**TASK DATA**:
>>
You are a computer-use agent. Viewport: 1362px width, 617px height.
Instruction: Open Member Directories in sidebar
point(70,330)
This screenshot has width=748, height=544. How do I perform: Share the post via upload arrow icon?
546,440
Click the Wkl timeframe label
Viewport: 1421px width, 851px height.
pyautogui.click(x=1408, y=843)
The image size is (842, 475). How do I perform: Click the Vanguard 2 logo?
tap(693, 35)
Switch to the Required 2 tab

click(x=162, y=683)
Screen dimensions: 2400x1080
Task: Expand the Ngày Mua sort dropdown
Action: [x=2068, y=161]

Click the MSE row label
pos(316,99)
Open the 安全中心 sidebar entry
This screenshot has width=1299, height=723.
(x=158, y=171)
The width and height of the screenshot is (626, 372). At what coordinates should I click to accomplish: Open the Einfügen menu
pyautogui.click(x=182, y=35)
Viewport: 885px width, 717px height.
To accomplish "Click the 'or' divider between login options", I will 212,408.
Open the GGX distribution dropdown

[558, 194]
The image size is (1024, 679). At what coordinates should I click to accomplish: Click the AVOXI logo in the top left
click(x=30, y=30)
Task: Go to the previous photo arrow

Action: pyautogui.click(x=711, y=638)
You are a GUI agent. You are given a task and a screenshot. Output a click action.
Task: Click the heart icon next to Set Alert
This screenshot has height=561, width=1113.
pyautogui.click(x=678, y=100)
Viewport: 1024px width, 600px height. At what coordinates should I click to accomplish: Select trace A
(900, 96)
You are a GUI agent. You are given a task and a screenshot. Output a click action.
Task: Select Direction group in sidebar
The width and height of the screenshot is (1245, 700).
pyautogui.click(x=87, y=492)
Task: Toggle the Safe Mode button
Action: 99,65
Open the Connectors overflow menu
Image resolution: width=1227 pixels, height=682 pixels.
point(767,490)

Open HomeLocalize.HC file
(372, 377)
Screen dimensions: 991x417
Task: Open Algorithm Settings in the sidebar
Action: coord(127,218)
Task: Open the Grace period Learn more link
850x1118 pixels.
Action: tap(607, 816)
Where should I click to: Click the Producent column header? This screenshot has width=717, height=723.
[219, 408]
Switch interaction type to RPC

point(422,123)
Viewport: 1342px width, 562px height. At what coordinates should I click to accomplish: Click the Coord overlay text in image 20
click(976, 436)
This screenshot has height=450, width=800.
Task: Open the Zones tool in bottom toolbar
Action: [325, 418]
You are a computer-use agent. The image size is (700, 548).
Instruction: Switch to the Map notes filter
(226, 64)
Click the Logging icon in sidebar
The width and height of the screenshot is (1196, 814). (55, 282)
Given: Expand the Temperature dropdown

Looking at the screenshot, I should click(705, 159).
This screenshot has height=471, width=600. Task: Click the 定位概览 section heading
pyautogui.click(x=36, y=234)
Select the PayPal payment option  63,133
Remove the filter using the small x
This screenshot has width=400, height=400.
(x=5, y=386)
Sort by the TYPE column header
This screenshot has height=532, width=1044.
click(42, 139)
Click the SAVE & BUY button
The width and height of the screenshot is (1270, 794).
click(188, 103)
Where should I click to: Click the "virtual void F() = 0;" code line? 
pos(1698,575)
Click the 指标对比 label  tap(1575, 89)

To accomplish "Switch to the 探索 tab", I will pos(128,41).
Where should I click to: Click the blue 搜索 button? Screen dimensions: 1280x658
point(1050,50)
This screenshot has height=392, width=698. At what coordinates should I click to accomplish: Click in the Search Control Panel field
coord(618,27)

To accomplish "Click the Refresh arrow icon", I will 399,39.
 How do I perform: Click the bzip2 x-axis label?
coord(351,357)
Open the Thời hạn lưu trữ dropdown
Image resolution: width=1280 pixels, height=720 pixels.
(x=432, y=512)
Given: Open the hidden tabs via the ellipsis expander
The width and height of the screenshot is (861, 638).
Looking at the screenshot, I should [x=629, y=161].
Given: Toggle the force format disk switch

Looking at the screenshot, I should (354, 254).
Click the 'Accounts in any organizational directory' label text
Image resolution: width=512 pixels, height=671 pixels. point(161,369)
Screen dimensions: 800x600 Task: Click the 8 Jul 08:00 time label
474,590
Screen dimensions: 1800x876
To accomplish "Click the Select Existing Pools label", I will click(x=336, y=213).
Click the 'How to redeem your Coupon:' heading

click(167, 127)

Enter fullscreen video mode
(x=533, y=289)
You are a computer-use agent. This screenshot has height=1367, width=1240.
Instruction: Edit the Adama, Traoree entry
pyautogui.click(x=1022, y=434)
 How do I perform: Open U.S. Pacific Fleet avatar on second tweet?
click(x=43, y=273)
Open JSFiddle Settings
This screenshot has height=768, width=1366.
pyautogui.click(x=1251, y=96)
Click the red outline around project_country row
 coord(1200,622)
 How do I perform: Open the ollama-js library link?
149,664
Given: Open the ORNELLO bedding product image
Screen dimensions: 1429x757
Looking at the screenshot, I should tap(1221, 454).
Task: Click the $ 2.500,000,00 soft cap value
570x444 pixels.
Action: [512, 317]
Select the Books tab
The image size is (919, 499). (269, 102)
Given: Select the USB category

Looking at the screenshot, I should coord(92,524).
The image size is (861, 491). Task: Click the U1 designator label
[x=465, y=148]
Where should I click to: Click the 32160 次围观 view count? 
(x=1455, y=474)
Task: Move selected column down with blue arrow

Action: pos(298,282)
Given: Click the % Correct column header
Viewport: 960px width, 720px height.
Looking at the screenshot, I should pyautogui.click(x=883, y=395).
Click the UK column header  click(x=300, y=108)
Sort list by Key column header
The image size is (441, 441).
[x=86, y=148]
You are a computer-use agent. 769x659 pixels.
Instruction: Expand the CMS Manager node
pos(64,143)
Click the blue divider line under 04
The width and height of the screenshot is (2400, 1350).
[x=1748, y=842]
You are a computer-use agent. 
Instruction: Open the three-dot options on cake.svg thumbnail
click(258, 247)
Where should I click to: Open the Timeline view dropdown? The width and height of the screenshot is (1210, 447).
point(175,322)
<<
**WORK ORDER**: Line by line, transcribe the material exactly.

**EXERCISE RESPONSE**:
You are a computer-use agent. Viewport: 1362px width, 617px height.
Instruction: Open Member Directories in sidebar
point(70,330)
This screenshot has width=748, height=544. How do I perform: Share the post via upload arrow icon?
546,440
Click the Wkl timeframe label
Viewport: 1421px width, 851px height.
pyautogui.click(x=1408, y=843)
The image size is (842, 475). How do I perform: Click the Vanguard 2 logo?
tap(693, 35)
Switch to the Required 2 tab

click(x=162, y=683)
Screen dimensions: 2400x1080
Task: Expand the Ngày Mua sort dropdown
Action: [x=2068, y=161]

Click the MSE row label
pos(316,99)
Open the 安全中心 sidebar entry
This screenshot has width=1299, height=723.
(x=158, y=171)
The width and height of the screenshot is (626, 372). At what coordinates should I click to accomplish: Open the Einfügen menu
pyautogui.click(x=182, y=35)
Viewport: 885px width, 717px height.
To accomplish "Click the 'or' divider between login options", I will 212,408.
Open the GGX distribution dropdown

[558, 194]
The image size is (1024, 679). At what coordinates should I click to accomplish: Click the AVOXI logo in the top left
click(x=30, y=30)
Task: Go to the previous photo arrow

Action: pyautogui.click(x=711, y=638)
You are a GUI agent. You are given a task and a screenshot. Output a click action.
Task: Click the heart icon next to Set Alert
This screenshot has height=561, width=1113.
pyautogui.click(x=678, y=100)
Viewport: 1024px width, 600px height. At what coordinates should I click to accomplish: Select trace A
(900, 96)
You are a GUI agent. You are given a task and a screenshot. Output a click action.
Task: Select Direction group in sidebar
The width and height of the screenshot is (1245, 700).
pyautogui.click(x=87, y=492)
Task: Toggle the Safe Mode button
Action: 99,65
Open the Connectors overflow menu
Image resolution: width=1227 pixels, height=682 pixels.
point(767,490)

Open HomeLocalize.HC file
(372, 377)
Screen dimensions: 991x417
Task: Open Algorithm Settings in the sidebar
Action: coord(127,218)
Task: Open the Grace period Learn more link
850x1118 pixels.
Action: tap(607, 816)
Where should I click to: Click the Producent column header? This screenshot has width=717, height=723.
[219, 408]
Switch interaction type to RPC

point(422,123)
Viewport: 1342px width, 562px height. At what coordinates should I click to accomplish: Click the Coord overlay text in image 20
click(976, 436)
This screenshot has height=450, width=800.
Task: Open the Zones tool in bottom toolbar
Action: [325, 418]
You are a computer-use agent. The image size is (700, 548).
Instruction: Switch to the Map notes filter
(226, 64)
Click the Logging icon in sidebar
The width and height of the screenshot is (1196, 814). (55, 282)
Given: Expand the Temperature dropdown

Looking at the screenshot, I should click(705, 159).
This screenshot has height=471, width=600. Task: Click the 定位概览 section heading
pyautogui.click(x=36, y=234)
Select the PayPal payment option  63,133
Remove the filter using the small x
This screenshot has width=400, height=400.
(x=5, y=386)
Sort by the TYPE column header
This screenshot has height=532, width=1044.
click(42, 139)
Click the SAVE & BUY button
The width and height of the screenshot is (1270, 794).
click(188, 103)
Where should I click to: Click the "virtual void F() = 0;" code line? 
pos(1698,575)
Click the 指标对比 label  tap(1575, 89)

To accomplish "Switch to the 探索 tab", I will pos(128,41).
Where should I click to: Click the blue 搜索 button? Screen dimensions: 1280x658
point(1050,50)
This screenshot has height=392, width=698. At what coordinates should I click to accomplish: Click in the Search Control Panel field
coord(618,27)

To accomplish "Click the Refresh arrow icon", I will 399,39.
 How do I perform: Click the bzip2 x-axis label?
coord(351,357)
Open the Thời hạn lưu trữ dropdown
Image resolution: width=1280 pixels, height=720 pixels.
(x=432, y=512)
Given: Open the hidden tabs via the ellipsis expander
The width and height of the screenshot is (861, 638).
Looking at the screenshot, I should [x=629, y=161].
Given: Toggle the force format disk switch

Looking at the screenshot, I should (354, 254).
Click the 'Accounts in any organizational directory' label text
Image resolution: width=512 pixels, height=671 pixels. point(161,369)
Screen dimensions: 800x600 Task: Click the 8 Jul 08:00 time label
474,590
Screen dimensions: 1800x876
To accomplish "Click the Select Existing Pools label", I will click(x=336, y=213).
Click the 'How to redeem your Coupon:' heading

click(167, 127)

Enter fullscreen video mode
(x=533, y=289)
You are a computer-use agent. This screenshot has height=1367, width=1240.
Instruction: Edit the Adama, Traoree entry
pyautogui.click(x=1022, y=434)
 How do I perform: Open U.S. Pacific Fleet avatar on second tweet?
click(x=43, y=273)
Open JSFiddle Settings
This screenshot has height=768, width=1366.
pyautogui.click(x=1251, y=96)
Click the red outline around project_country row
 coord(1200,622)
 How do I perform: Open the ollama-js library link?
149,664
Given: Open the ORNELLO bedding product image
Screen dimensions: 1429x757
Looking at the screenshot, I should tap(1221, 454).
Task: Click the $ 2.500,000,00 soft cap value
570x444 pixels.
Action: [512, 317]
Select the Books tab
The image size is (919, 499). (269, 102)
Given: Select the USB category

Looking at the screenshot, I should coord(92,524).
The image size is (861, 491). Task: Click the U1 designator label
[x=465, y=148]
Where should I click to: Click the 32160 次围观 view count? 
(x=1455, y=474)
Task: Move selected column down with blue arrow

Action: pos(298,282)
Given: Click the % Correct column header
Viewport: 960px width, 720px height.
Looking at the screenshot, I should pyautogui.click(x=883, y=395).
Click the UK column header  click(x=300, y=108)
Sort list by Key column header
The image size is (441, 441).
[x=86, y=148]
You are a computer-use agent. 769x659 pixels.
Instruction: Expand the CMS Manager node
pos(64,143)
Click the blue divider line under 04
The width and height of the screenshot is (2400, 1350).
[x=1748, y=842]
You are a computer-use agent. 
Instruction: Open the three-dot options on cake.svg thumbnail
click(258, 247)
Where should I click to: Open the Timeline view dropdown? The width and height of the screenshot is (1210, 447).
point(175,322)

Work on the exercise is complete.